---
title: The wal2json plugin
subtitle: Convert Postgres Write-Ahead Log (WAL) changes to JSON format
enableTableOfContents: true
updatedOn: '2025-08-02T10:33:29.251Z'
---
The `wal2json` plugin is a logical replication decoding output plugin for Postgres. It lets you convert the Write-Ahead Log (WAL) changes into JSON format, making it easier to consume and process database changes in various applications, such as data replication, auditing, event-driven services, and real-time analytics.
This guide describes the `wal2json` plugin — how to enable it in Neon, configure its output, and use it to capture and process database changes in JSON format. WAL decoding is crucial for building robust data pipelines, implementing Change Data Capture (CDC) systems, and maintaining data consistency across distributed systems.

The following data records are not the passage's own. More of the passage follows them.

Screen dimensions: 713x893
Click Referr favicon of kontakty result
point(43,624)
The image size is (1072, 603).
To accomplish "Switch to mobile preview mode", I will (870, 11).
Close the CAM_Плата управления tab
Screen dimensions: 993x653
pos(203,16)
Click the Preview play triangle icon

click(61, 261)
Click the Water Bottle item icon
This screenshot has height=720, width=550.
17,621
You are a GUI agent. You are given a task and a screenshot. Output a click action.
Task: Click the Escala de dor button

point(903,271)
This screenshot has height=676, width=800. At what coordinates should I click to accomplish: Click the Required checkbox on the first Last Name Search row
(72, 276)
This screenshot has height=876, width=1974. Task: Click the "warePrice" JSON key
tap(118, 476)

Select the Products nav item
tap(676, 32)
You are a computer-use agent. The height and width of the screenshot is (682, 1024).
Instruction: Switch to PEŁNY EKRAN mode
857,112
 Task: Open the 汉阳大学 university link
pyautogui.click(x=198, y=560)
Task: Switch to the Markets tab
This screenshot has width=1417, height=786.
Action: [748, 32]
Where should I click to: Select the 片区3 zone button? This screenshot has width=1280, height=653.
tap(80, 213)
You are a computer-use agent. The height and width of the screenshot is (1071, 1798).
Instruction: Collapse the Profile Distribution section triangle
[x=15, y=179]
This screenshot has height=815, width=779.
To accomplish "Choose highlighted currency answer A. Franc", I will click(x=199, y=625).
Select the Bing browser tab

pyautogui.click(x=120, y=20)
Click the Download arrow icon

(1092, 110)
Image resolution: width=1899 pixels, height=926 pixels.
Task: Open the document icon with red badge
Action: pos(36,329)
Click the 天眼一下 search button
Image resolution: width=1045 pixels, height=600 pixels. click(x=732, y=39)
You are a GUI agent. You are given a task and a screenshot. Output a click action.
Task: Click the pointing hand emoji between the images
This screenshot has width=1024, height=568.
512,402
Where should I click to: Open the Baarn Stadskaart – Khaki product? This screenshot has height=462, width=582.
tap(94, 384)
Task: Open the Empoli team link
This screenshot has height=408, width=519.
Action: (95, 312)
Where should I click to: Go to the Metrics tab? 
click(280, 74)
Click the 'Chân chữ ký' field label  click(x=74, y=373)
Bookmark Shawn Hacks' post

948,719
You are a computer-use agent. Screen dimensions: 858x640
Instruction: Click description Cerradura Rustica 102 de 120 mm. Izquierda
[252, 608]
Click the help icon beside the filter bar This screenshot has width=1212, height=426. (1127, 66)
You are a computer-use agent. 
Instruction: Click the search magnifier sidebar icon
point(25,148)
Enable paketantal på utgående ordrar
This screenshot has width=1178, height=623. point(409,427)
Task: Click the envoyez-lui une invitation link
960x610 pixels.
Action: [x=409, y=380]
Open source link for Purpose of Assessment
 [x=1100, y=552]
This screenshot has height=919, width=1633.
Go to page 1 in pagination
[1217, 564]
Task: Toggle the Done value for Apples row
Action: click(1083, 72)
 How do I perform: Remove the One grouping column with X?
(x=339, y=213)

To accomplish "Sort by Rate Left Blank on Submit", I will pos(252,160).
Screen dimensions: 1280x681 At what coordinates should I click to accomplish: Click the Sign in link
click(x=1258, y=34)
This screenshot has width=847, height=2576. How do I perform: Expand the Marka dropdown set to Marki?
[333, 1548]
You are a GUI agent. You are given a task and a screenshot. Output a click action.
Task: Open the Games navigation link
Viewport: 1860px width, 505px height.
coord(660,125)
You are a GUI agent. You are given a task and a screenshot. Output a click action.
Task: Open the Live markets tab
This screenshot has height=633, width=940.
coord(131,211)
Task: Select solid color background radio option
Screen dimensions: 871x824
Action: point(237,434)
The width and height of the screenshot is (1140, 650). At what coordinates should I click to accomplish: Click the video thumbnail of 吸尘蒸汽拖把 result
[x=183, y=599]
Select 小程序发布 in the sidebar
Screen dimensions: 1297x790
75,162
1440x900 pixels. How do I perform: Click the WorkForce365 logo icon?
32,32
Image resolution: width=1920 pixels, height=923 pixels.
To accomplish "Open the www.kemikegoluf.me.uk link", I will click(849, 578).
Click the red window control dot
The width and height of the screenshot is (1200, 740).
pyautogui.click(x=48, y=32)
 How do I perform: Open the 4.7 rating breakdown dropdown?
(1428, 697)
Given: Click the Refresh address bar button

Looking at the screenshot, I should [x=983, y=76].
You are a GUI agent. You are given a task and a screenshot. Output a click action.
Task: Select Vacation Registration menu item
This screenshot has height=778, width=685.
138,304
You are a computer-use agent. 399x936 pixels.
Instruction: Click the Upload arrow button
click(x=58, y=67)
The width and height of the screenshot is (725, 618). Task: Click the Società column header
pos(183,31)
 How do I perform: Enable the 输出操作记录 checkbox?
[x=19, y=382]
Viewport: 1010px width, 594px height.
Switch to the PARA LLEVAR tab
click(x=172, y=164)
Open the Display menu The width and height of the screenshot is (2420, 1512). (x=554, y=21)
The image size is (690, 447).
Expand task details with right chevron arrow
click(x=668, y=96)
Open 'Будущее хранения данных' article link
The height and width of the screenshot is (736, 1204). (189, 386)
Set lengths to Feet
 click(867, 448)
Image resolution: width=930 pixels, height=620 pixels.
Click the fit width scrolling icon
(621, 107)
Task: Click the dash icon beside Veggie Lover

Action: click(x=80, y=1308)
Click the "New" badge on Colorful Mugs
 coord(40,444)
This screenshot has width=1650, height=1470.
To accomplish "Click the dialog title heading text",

The `wal2json` plugin is included in your Neon project and doesn't require a separate installation.
**Version availability:**
The `wal2json` plugin is available in all Postgres versions supported by Neon. For the most up-to-date information on supported versions, please refer to the [list of all extensions](/docs/extensions/pg-extensions) available in Neon.
## Enable logical replication
Before using the `wal2json` plugin, you need to enable logical replication for your Neon project. Navigate to the **Settings** page in your Neon Project Dashaboard, and select **Beta** from the list of options. Click **Enable** to enable logical replication.
Once enabled for a project, logical replication cannot be reverted. This action triggers a restart of all active compute endpoints in your Neon project. Any active connections will be dropped and have to reconnect.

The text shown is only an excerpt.